*WHAT YOU SHOULD DO*.
If a line in the entries includes "agent", show that line.

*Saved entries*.
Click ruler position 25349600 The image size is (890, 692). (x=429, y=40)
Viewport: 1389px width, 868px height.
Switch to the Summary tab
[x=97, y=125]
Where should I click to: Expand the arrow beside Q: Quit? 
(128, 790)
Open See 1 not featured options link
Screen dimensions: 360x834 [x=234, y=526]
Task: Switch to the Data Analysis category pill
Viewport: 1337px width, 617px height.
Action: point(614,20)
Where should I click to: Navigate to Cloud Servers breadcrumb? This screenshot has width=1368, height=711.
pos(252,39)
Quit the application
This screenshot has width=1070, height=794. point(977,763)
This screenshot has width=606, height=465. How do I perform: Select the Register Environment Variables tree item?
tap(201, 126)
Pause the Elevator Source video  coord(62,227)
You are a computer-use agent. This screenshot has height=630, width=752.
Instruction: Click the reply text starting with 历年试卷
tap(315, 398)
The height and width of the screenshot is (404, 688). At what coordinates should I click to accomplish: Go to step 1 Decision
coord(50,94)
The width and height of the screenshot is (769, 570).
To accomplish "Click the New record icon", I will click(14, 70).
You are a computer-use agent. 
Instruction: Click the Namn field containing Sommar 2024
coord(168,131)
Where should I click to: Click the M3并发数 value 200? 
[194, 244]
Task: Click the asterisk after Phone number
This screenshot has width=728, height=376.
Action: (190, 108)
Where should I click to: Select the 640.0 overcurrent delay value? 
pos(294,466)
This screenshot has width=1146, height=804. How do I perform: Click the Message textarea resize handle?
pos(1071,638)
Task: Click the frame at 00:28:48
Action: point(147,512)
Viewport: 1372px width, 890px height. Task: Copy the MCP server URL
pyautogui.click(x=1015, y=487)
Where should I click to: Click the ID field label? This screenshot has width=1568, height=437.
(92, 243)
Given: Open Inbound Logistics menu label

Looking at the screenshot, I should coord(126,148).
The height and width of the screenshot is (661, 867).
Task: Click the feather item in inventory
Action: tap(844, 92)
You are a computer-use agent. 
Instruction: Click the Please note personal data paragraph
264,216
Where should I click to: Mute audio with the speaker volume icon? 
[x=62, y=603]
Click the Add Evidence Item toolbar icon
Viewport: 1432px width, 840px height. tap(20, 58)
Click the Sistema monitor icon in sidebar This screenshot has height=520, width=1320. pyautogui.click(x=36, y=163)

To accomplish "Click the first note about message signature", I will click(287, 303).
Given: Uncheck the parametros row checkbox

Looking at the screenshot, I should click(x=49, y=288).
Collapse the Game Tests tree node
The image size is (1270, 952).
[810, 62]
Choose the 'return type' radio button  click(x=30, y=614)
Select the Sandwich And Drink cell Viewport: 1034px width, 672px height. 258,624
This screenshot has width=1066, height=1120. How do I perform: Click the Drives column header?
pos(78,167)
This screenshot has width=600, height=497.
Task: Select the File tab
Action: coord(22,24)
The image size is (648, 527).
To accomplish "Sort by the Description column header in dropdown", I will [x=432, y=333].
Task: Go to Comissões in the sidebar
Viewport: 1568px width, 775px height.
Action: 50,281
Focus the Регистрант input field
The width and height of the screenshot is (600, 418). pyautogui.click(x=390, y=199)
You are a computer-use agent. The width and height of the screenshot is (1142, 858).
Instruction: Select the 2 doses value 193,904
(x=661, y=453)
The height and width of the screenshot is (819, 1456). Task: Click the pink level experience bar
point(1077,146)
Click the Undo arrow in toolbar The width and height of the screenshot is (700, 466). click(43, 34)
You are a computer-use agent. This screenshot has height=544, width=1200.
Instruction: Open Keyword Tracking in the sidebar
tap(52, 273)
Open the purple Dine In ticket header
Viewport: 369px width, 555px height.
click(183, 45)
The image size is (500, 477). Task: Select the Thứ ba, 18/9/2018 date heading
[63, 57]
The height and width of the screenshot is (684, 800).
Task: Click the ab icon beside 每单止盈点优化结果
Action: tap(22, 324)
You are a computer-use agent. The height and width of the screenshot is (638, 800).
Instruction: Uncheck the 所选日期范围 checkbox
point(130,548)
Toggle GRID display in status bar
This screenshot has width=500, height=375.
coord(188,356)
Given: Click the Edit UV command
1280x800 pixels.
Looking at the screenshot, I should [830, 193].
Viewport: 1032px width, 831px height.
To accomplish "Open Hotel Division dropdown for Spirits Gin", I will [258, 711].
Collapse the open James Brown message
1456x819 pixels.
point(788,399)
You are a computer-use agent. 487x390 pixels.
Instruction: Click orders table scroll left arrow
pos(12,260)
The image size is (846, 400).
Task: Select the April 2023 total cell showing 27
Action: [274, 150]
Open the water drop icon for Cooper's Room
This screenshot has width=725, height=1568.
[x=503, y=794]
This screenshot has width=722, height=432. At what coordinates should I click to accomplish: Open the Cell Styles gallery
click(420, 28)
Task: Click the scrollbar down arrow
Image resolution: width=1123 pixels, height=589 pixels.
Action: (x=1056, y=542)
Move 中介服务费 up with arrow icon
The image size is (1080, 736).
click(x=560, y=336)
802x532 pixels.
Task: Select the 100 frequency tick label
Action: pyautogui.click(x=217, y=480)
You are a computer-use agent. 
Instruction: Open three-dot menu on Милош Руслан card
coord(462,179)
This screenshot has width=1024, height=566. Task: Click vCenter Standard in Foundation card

*WRITTEN SOLUTION*.
You are a computer-use agent. This screenshot has height=630, width=752.
You are a computer-use agent. 
You are a computer-use agent. 
You are a computer-use agent. The width and height of the screenshot is (1142, 858).
You are a computer-use agent. This screenshot has height=544, width=1200.
You are a computer-use agent. The height and width of the screenshot is (638, 800).
You are a computer-use agent. 487x390 pixels.
You are a computer-use agent. 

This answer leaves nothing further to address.